Given text

Our first care is not for Germany or England, but for ourselves. Let the people decide, if England shows its teeth, whether we as a sovereign, as a sovereign people, have violated our obligations to England. I trust that the day will come when not only the President shall be empowered, but when Congress shall have the absolute right to prohibit the exportation at any time of armament under any conditions. Then you will make an epoch in international law like the Monroe Doctrine, in the protection of our interests and the maintenance of the peace of the world.

I trust you will seriously consider this question, and I wish to be pardoned, Mr. Chairman, for taking so much of your time. I wish also to submit a short memorandum which I have here, and which I have not covered in my remarks.

(The paper referred to follows:)

The proposed resolution authorizing the President of the United States at his discretion to prohibit the export of arms, ammunition, and munitions of war of any kind from the territory or any seaport of the United States until otherwise ordered by the President or by Congress, should be welcomed as a right step forward in the evolution of the unwritten law which governs the world.

It is a radical departure from the theory that one nation should avail itself of every opportunity to profit by war between other nations. The passage of this resolution will place the attitude of our Government on a plane of altruism which is bound to effect the conduct of nations in wars to come. A higher sense of duty to other nations and the world at large has been developed in international law in the last century. Nations have been satisfied to let other warring nations "fight it out" without any direct help from them to any of the warring nations. This measure would preclude indirect help.

Another important step in the development of international law has been an effort to stop all wars by referring differences to arbitration, and while personally I have always favored the principle of the arbitration treaty, I have only conceded its practicability within certain limits, but I am puzzled that I do not find announced among the supporters of this resolution champions of arbitration treaties other than Congressman Bartholdt.

I expected to have all the lovers of peace from Andrew Carnegie down championing this measure to the utmost, for it will accomplish more for the ending of the present European strife and thereby advance the cause of universal peace than all the pamphlets, meetings, and subsidizing agencies of the peace proponents.

Every cartridge and every ounce of powder furnished to a warring nation from this country helps to prolong the war, and just as soon as the warring nations learn that the factories of this country can not furnish the wherewith to prolong the war and that they must rely on their own resources for ammunition they can be expected to consider that fact seriously in measures for peace.

Certainly no one will accuse us of violating neutrality laws if we refrain from shipping munitions of war. It is true that France, England, Russia, and Japan are the four countries to which we can ship ammunition. Germany and Austria and Turkey, the other contesting nations, are so situated that ammunition sent them would never reach them. But supposing conditions were changed and shipments of ammunition could be made to the latter nations, the principle would not be changed, but we could expect in these days of proBritish sentiment that the principle would find more favor in this country than it does now. But suppose this principle was accepted by the nations and we were at war with England and the Krupp works would be stayed by the new principle from furnishing ammunition to England, wouldn't the principle be hailed with great acclaim in this country?

Requests
A – Reproduce the part of the testimony on arms exports between "I trust you" and "in my remarks.", inclusive.
B – Transcribe the lines of the records from the one containing "Click the BURNELL middle name cell" through the end of the records, inclusive, and leave the pictures out of your answer.
The text and the records were taken from unrelated sources.

Entries for locating words and elements:
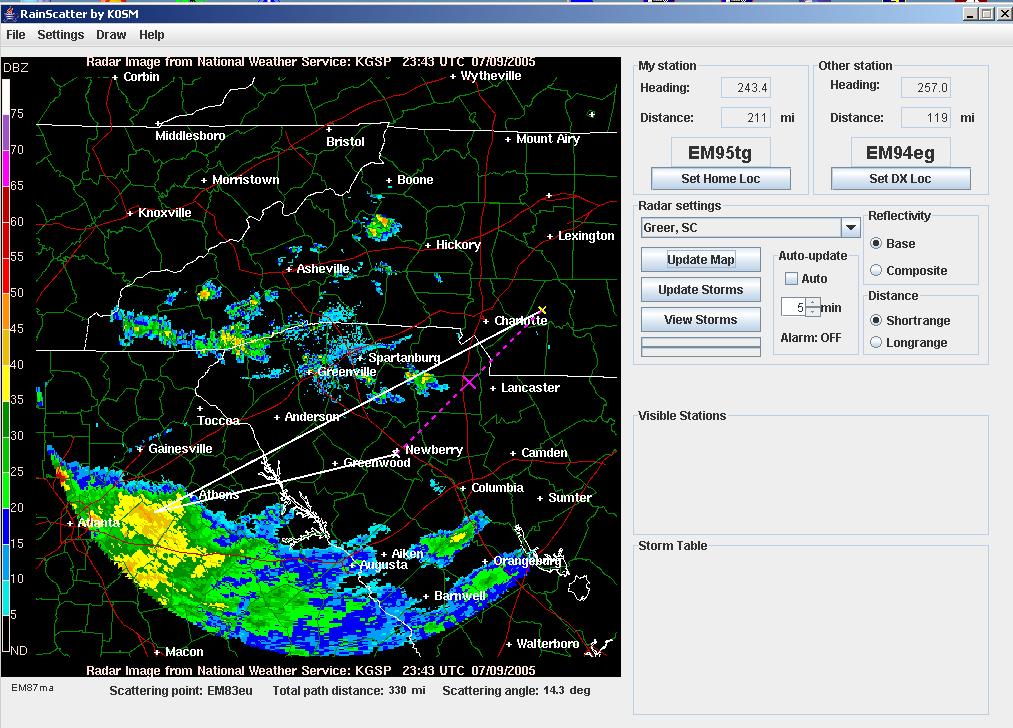Click the magenta X scattering point marker
Image resolution: width=1013 pixels, height=728 pixels.
(469, 382)
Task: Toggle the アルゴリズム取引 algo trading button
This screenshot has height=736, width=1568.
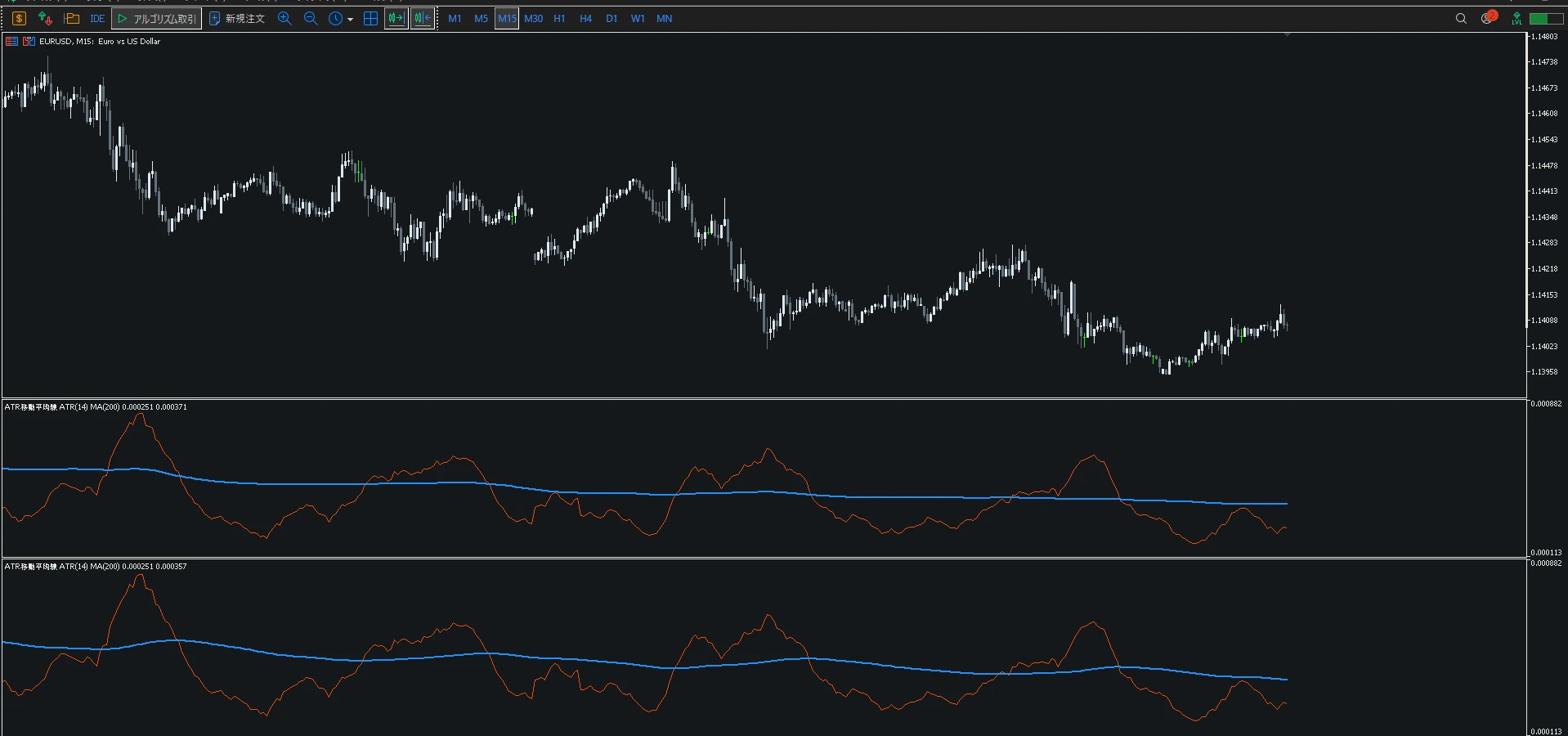Action: (157, 18)
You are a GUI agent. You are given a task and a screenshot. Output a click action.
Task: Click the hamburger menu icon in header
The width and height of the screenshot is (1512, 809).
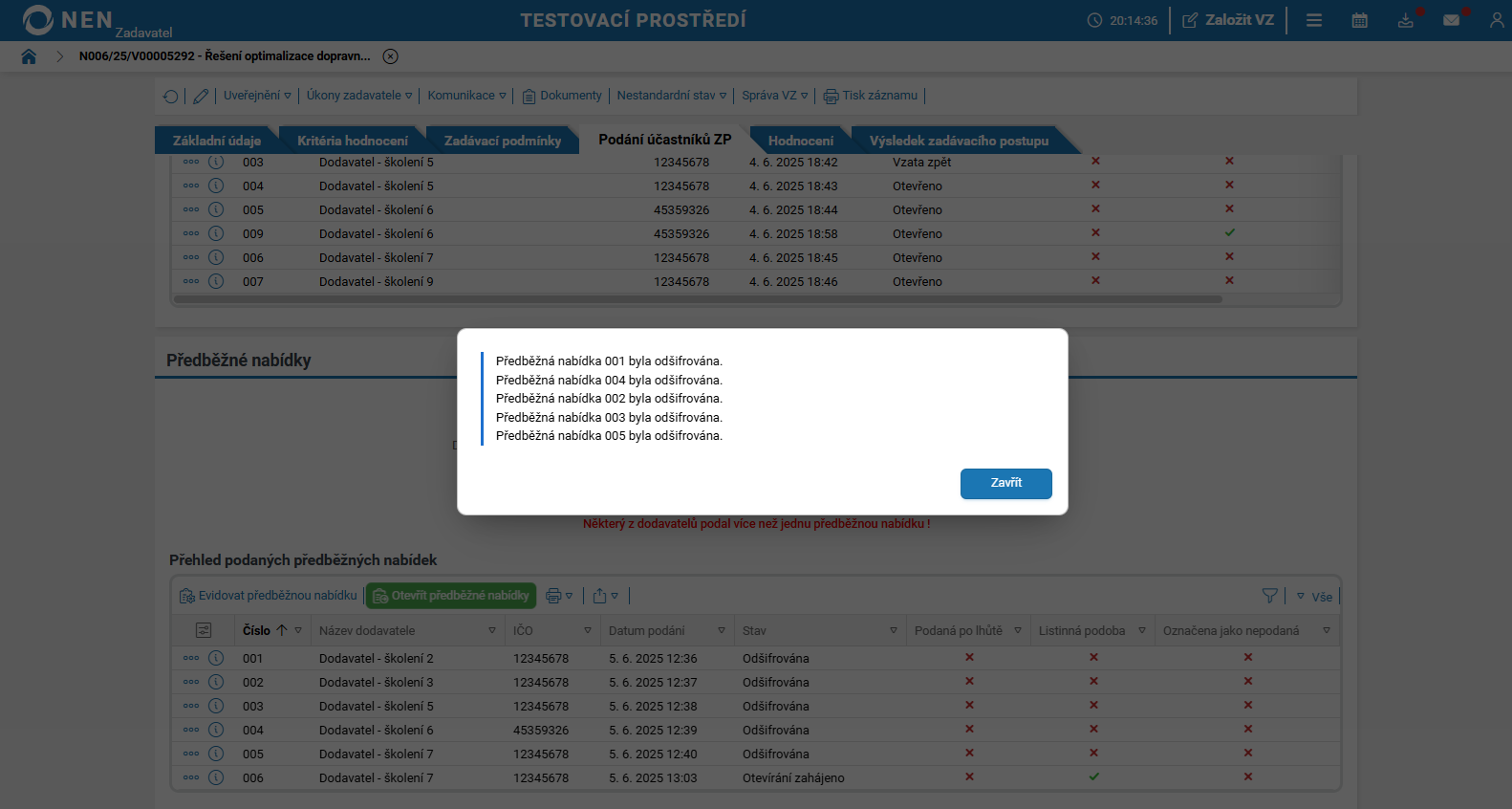point(1314,20)
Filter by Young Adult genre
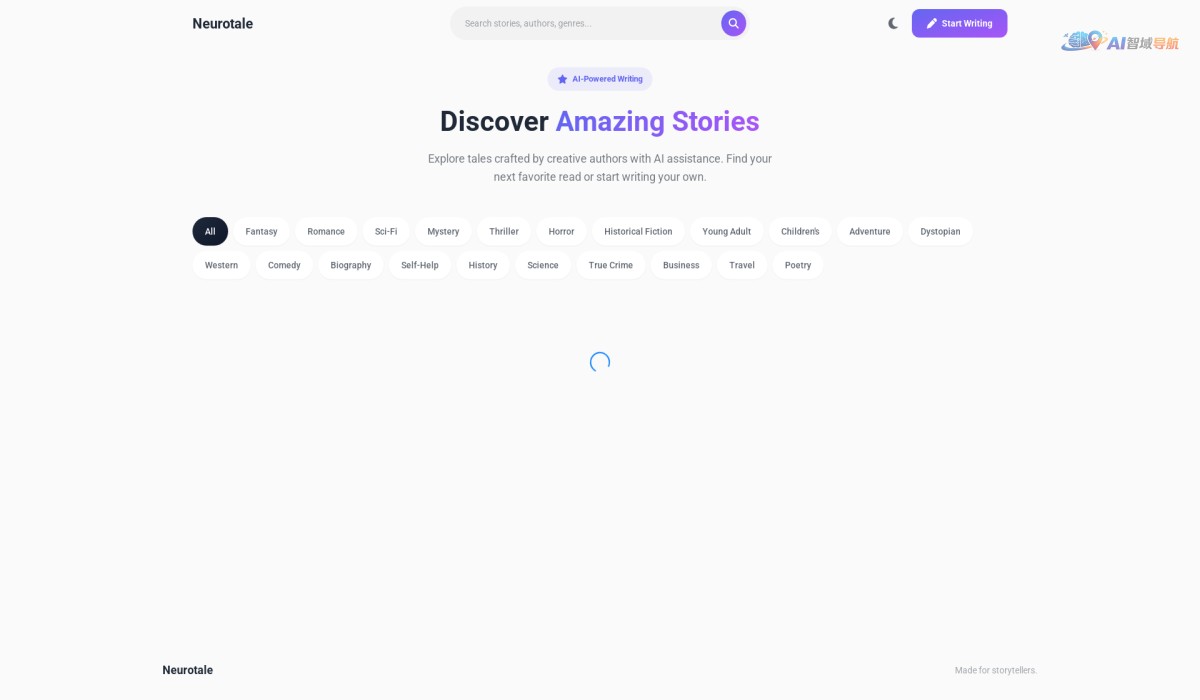Screen dimensions: 1200x700 tap(726, 231)

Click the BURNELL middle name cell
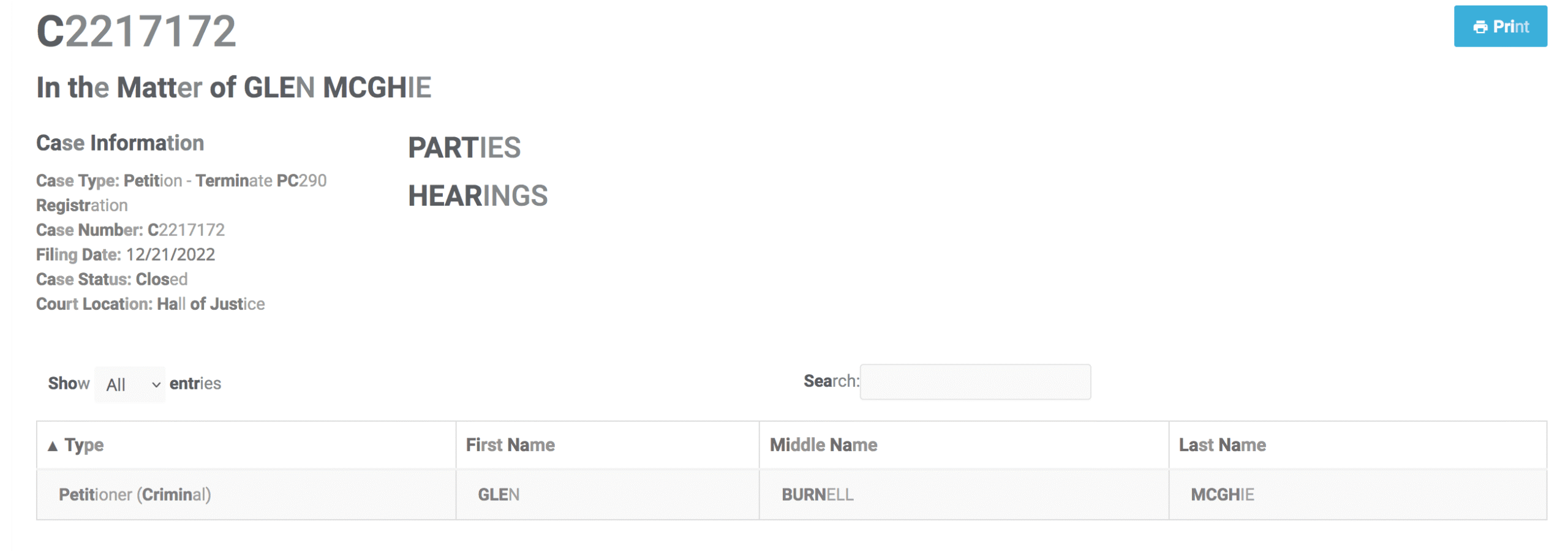coord(963,495)
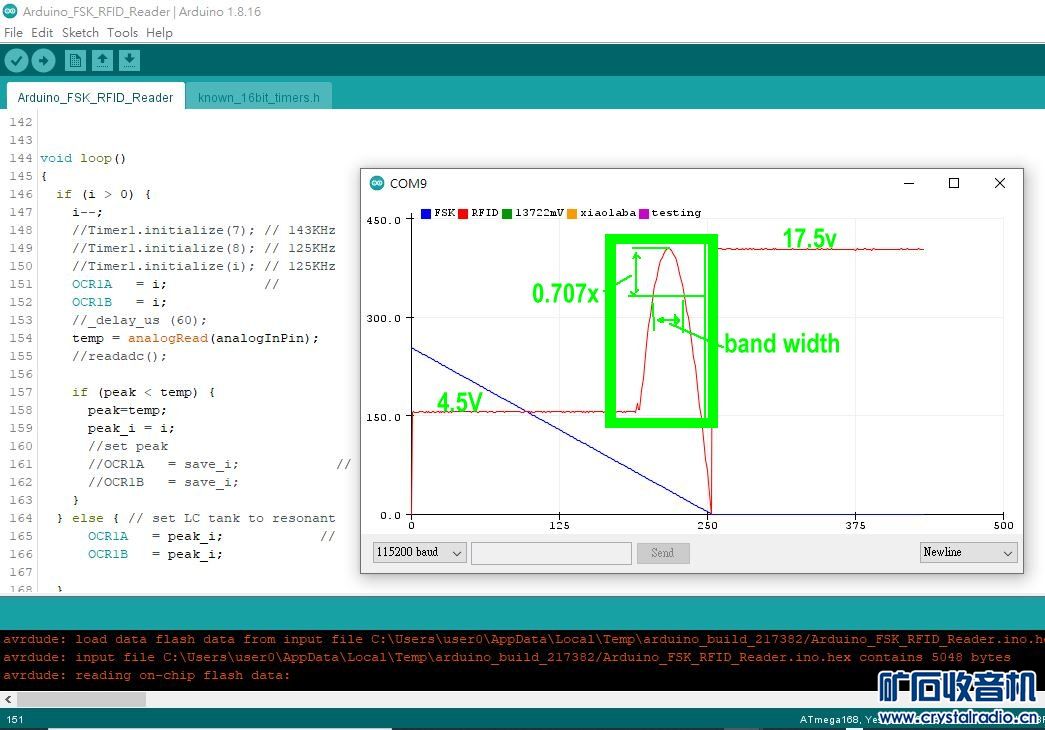Click the Save sketch down-arrow icon

click(129, 61)
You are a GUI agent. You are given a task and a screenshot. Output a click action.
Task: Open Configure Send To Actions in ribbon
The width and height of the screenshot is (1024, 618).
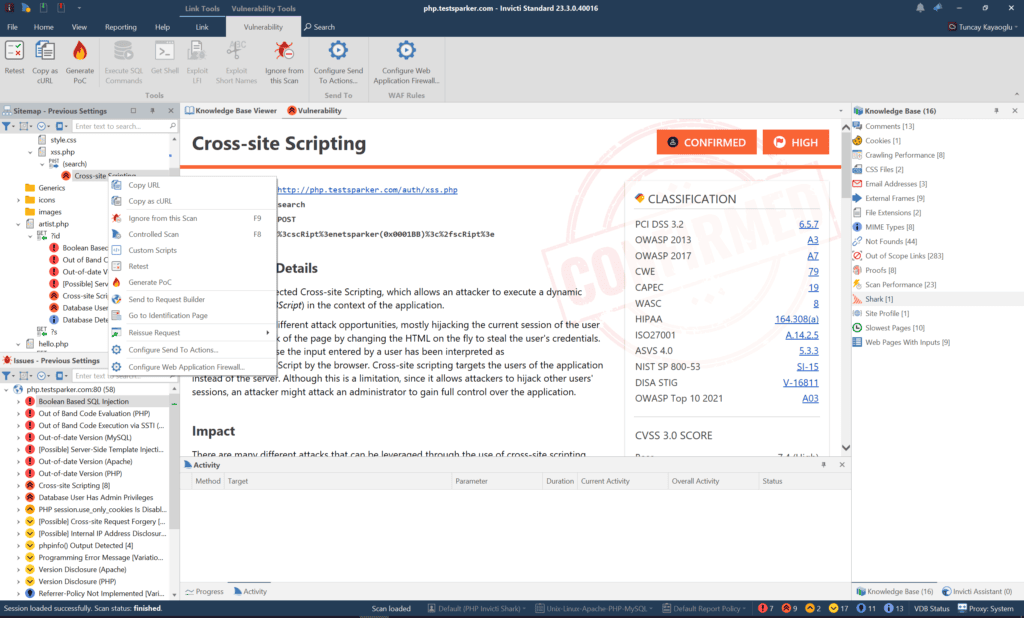coord(337,50)
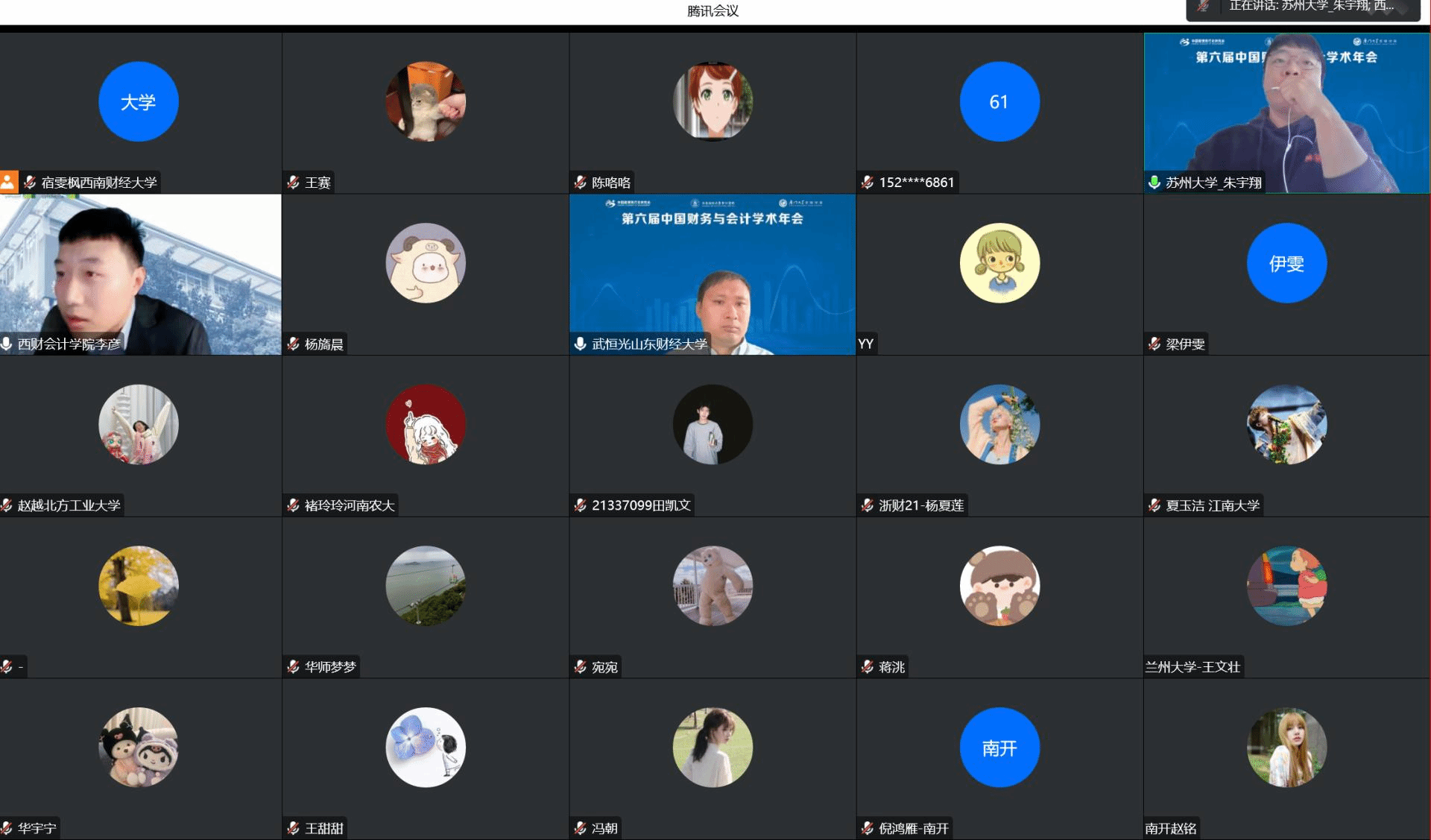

Responses to the tasks
A –
I trust you will seriously consider this question, and I wish to be pardoned, Mr. Chairman, for taking so much of your time. I wish also to submit a short memorandum which I have here, and which I have not covered in my remarks.

B –
Click the BURNELL middle name cell
coord(963,495)
Click the Save sketch down-arrow icon

click(129, 61)
You are a GUI agent. You are given a task and a screenshot. Output a click action.
Task: Open Configure Send To Actions in ribbon
The width and height of the screenshot is (1024, 618).
coord(337,50)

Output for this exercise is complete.